STRANGE BUT TRUE
Q: Avocados, dates, kale, mangoes, Meyer lemons, nectarines, peaches, pomegranates, quinoa, seedless grapes, watermelon — what do these foods have in common?
A: They were not part of the American diet until globe-trotting botanist and “food spy” David Fairchild (1869-1954) introduced them around the turn of the 20th century, says Anna Diamond in Smithsonian magazine, reviewing David Stone’s book “The Food Explorer.”
Before that time, American meals were about subsistence, relying on wheat and potatoes. Fairchild’s mission, “sanctioned by the president and the secretary of agriculture, was to find exotic crops and bring them back,” and that he and his team did: avocados from Chile, dates from Iraq, kale from Croatia, peaches and citrus from China, pomegranates from Malta, quinoa from Peru and much more. Under the auspices of the new Office of Seed and Plant Introduction, Fairchild and the Department of Agriculture created a system to distribute seeds, cuttings and growing tips that changed the face of American agriculture.
Beer lovers can also credit Fairchild for traveling to Bavaria, where he befriended German growers that had the world’s best hops. Because of his covert work, he eventually brought them back to the U.S.,, “helping balloon America’s hops-growing industry.”
Likewise, visitors to Washington, D.C., in the spring to see the flowering cherry trees can thank Fairchild, who on a trip to Japan first saw them and arranged to have them shipped to his Maryland home, attracting many sightseers. In 1912, the trees were planted on the National Mall.

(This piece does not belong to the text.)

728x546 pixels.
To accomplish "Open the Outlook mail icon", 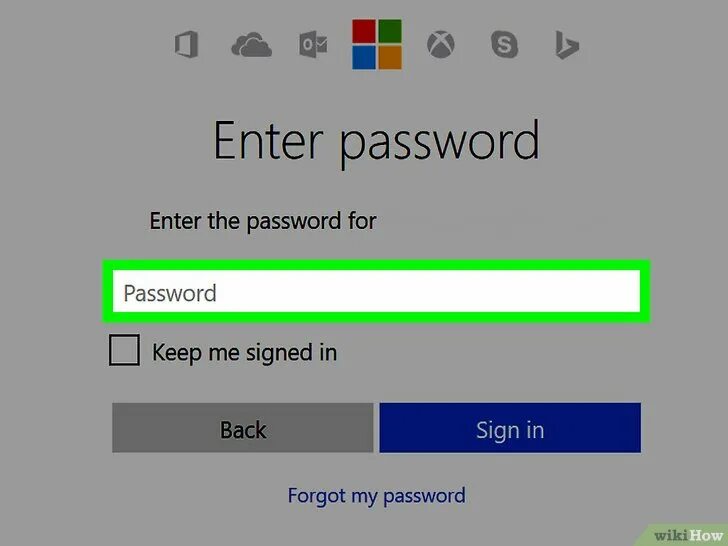I will pyautogui.click(x=313, y=45).
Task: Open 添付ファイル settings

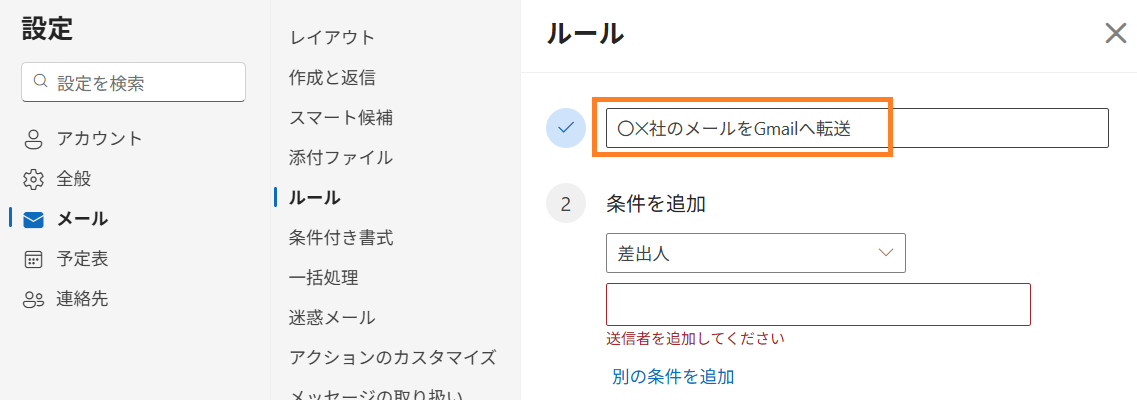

Q: What do the following natural elements have in common: flower petals, seed heads, a snail’s shell, butterfly wings, a starfish, a snowflake and the Milky Way?
A: They’re all examples of “hidden maths,” reports How It Works: Book of Amazing Science. Seed heads and many flower petals, for instance, are structured according to the Fibonacci Sequence, where each number is the sum of the previous two: 1, 1, 2, 3, 5, 8, 13, 21 and so on. Seed heads are often arranged in intricate Fibonacci spirals.
The complex pattern of the spiral of a snail’s shell, on the other hand, expresses the ratio between subsequent numbers in the Fibonacci Sequence (close to 1.618), known as the “golden ratio.”
Finally, from the arrangement of a snowflake to the vast structure of the Milky Way, symmetry reigns. Notice that butterfly’s wings are bilaterally symmetrical, while a starfish is radially symmetrical.
Now, at least these hidden maths are hidden no more.